Speaking to a packed East Pyne lecture hall, Padilla Peralta called the treatment of undocumented immigrants in the United States “inhumane” and “a scathing indictment” of the country’s performance in democracy.
“I want everyone here to dwell for a moment on the inscrutability of the entire process an undocumented immigrant faces,” said Padilla Peralta, who was born in the Dominican Republic and raised in New York City. “You’re always put in a position of feeling as if you are about to be tried … by a system whose principles defy logic. You are powerless.”
The audience also heard from other undocumented immigrants such as 17-year-old Carolina Munoz of Roselle Park (N.J.) High School. Munoz talked about the “frozen” feeling she experiences when guidance counselors talk to her about applying to college – an option not currently available to her due to her undocumented status.
“It brings us down so much,” she said. “People like me, we have so much potential but cannot take those steps to keep going further.”
The event was co-sponsored by the Center for Migration and Development, the Program in Latin American Studies, the Program in Latino Studies, and the Latin American Legal Defense and Education Fund. Speakers included Professor Alejandro Portes, director of the Center for Migration and Development, Baruch College professor Robert Smith, Rutgers University student Marisol Conde-Hernandez, University of Pennsylvania professor Emilio Parrado, and Professor Patricia Fernández-Kelly, chairwoman of the Latin American Legal Defense and Education Fund.

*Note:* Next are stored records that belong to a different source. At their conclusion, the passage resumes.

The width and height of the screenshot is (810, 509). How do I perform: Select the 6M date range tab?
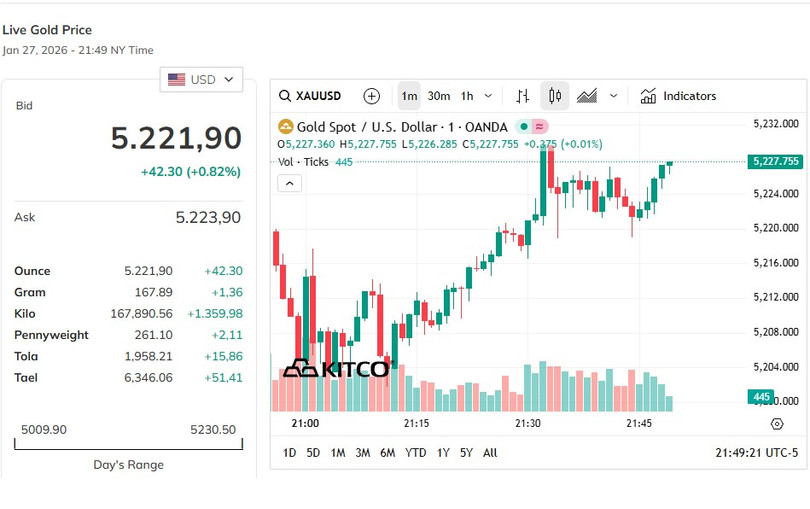[387, 453]
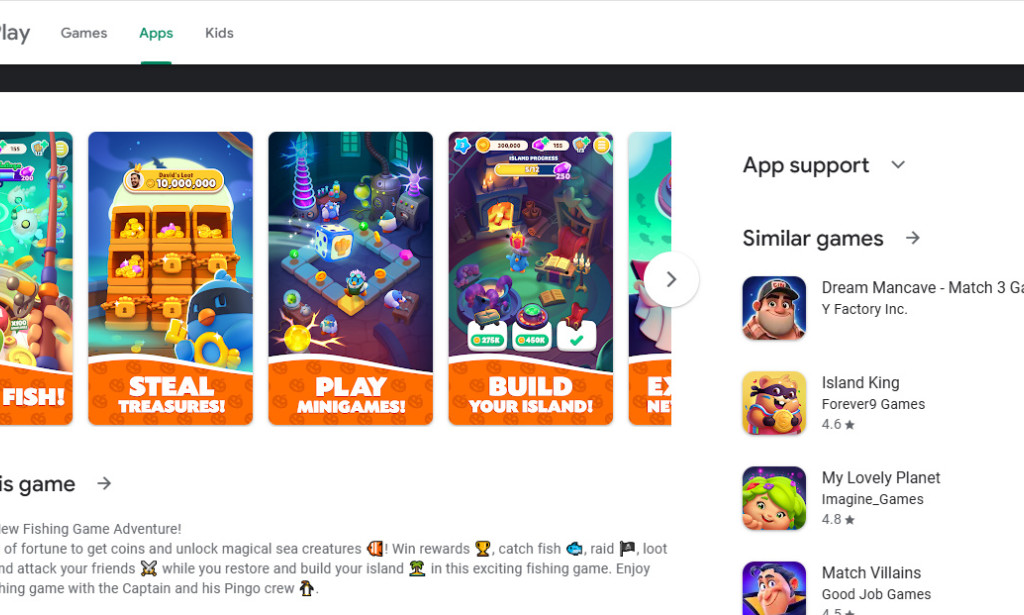
Task: Open the My Lovely Planet app icon
Action: [774, 498]
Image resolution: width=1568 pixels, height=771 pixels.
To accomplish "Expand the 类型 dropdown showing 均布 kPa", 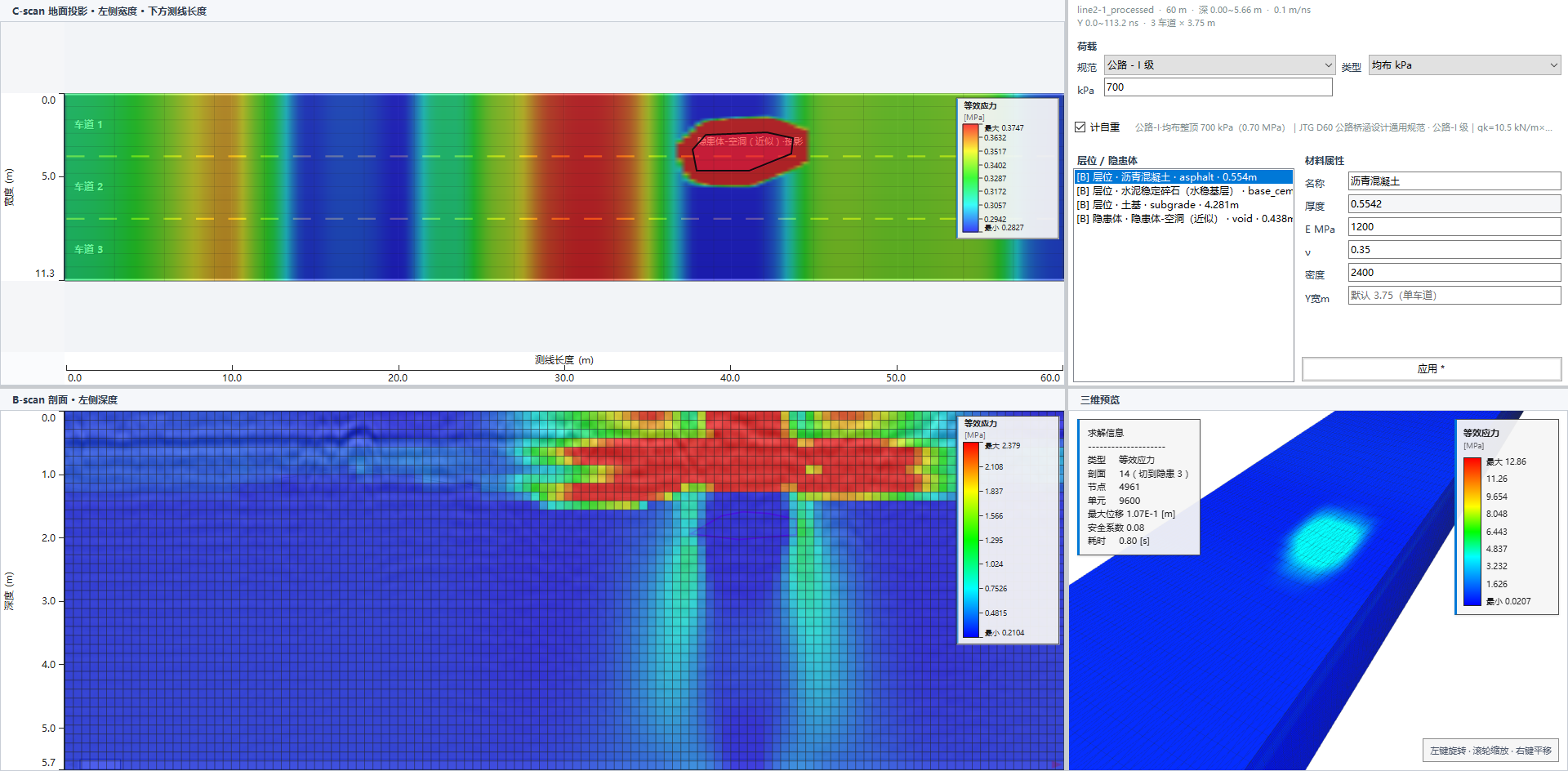I will point(1465,65).
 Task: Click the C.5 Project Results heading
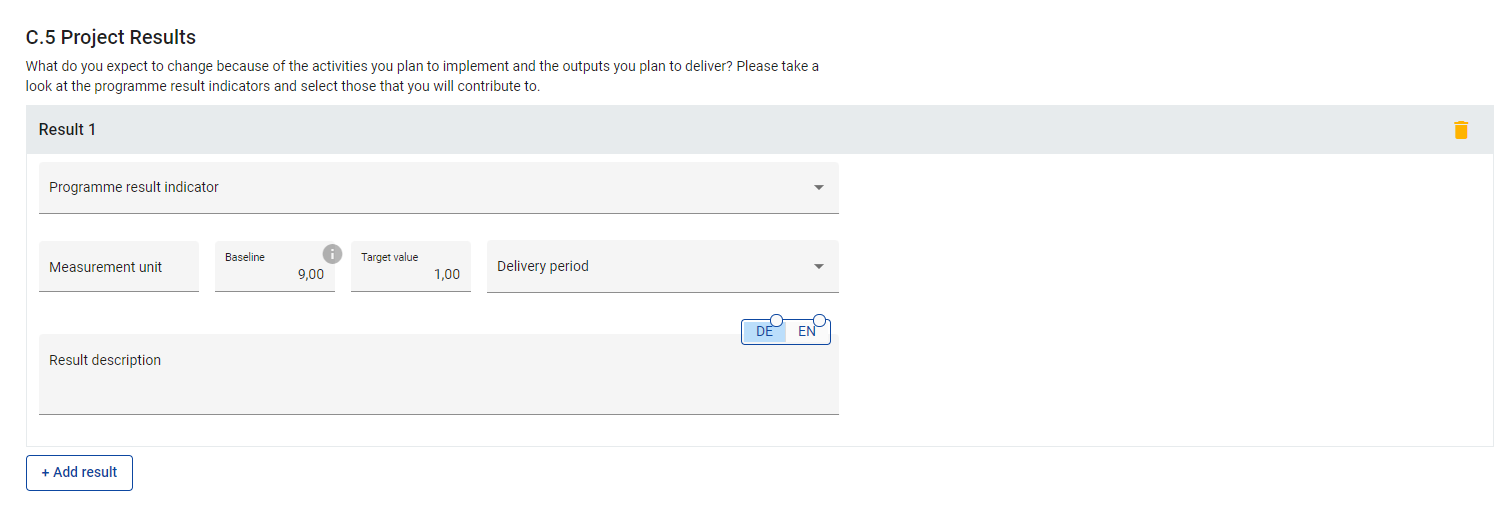click(x=111, y=37)
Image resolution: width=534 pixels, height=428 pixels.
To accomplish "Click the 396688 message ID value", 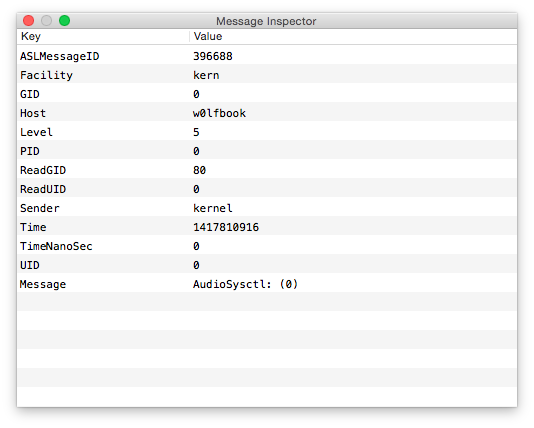I will click(x=213, y=56).
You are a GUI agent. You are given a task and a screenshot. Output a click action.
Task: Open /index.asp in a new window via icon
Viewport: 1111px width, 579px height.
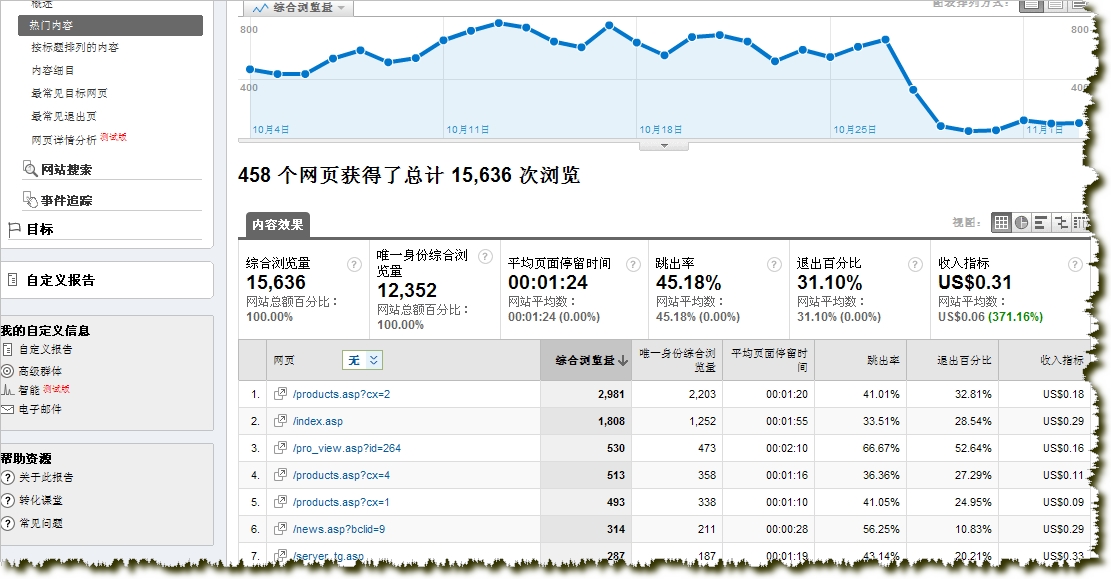click(281, 421)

Recently reelected congressman Rush Holt, D-N.J., also spoke at the symposium.
“I’ve spent a lot of time in the last few months talking about the American dream,” Holt said, adding that in his view, one of the country’s most important questions is whether it is a country that preserves privilege or extends opportunity. “Time and time again we have come down on the side of extending opportunity to the population at large,” he said. “The DREAM Act is completely consistent with this view of America.”

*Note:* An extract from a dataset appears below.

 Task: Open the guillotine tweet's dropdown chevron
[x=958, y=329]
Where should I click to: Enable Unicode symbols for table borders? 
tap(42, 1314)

The current problem, Parrado said, is that the United States is not coming to terms with the reality of low-skilled migration into the country.
“It’s the reality of changing demographics, changing economies, that you need to readapt the kinds of regulations you have in place,” he said. “It’s perceived as amnesty, or like you’re just rewarding people, but societies need to re-adapt … and it is in this context that the DREAM Act takes place.”

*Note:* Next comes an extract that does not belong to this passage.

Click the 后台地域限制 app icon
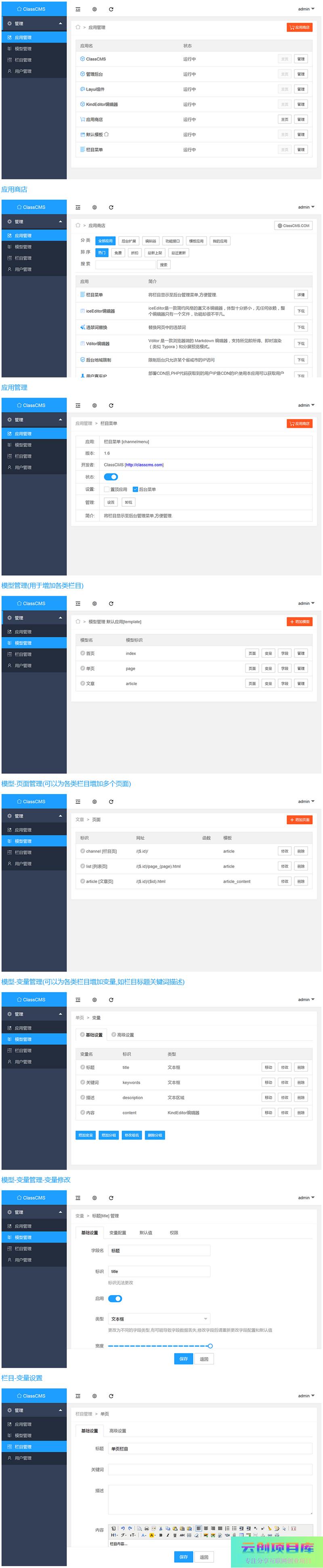The width and height of the screenshot is (323, 1568). [82, 361]

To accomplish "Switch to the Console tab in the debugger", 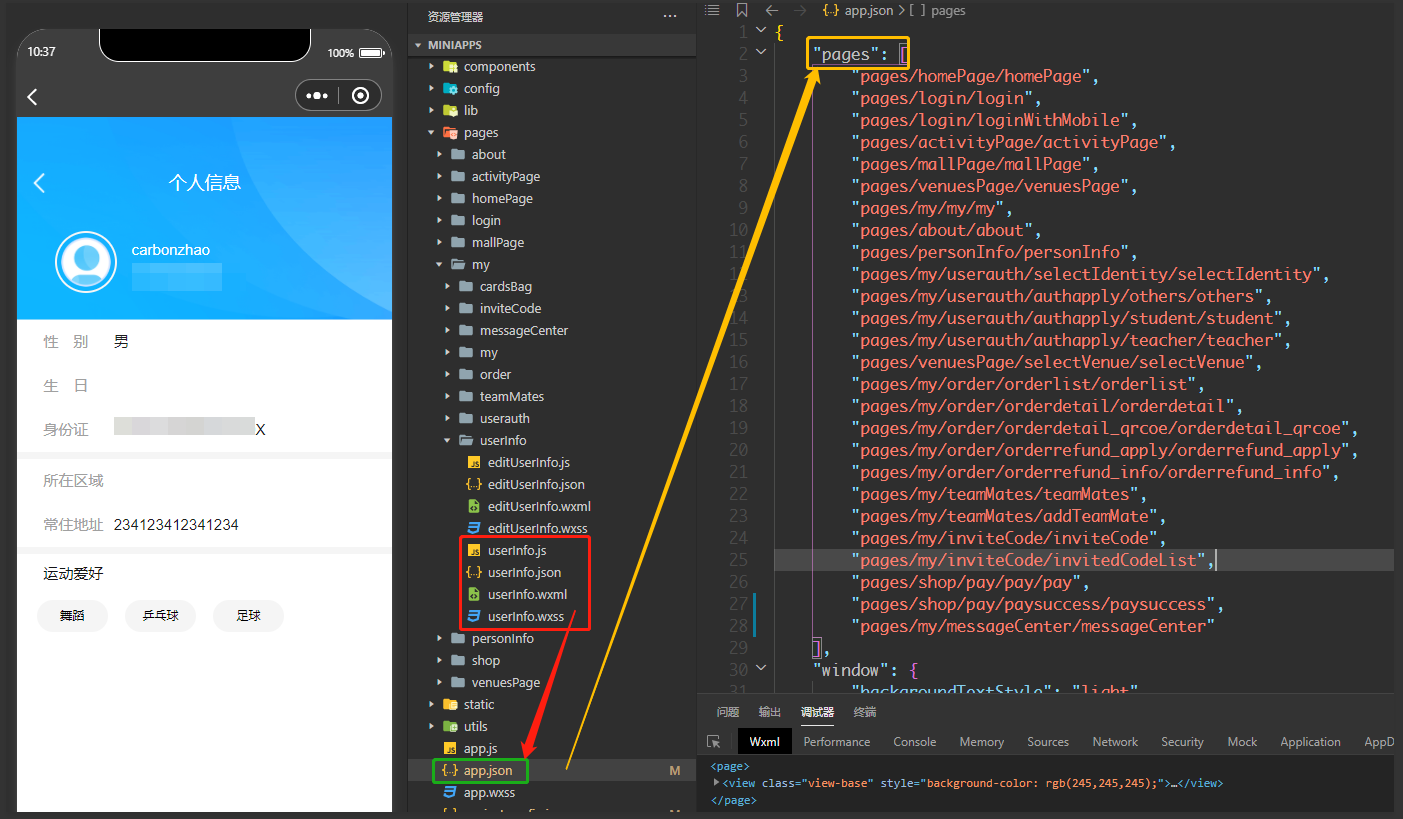I will [x=914, y=742].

Padilla Peralta discussed the steps he feels are most important in galvanizing immigration rights reform: understanding “the fierce urgency of now,” using history to appreciate the country’s present predicament, and forming a new discourse on immigration rights where the law is not “an immutable, sacrosanct reality,” but rather something that can be changed.
Holt said he felt the best course of action is comprehensive legislation that includes education, enforcement, security, and rewards to employers who want and need to hire temporary employees who are undocumented immigrants. Said Holt, “I hope we can break out the DREAM act, and do it soon.”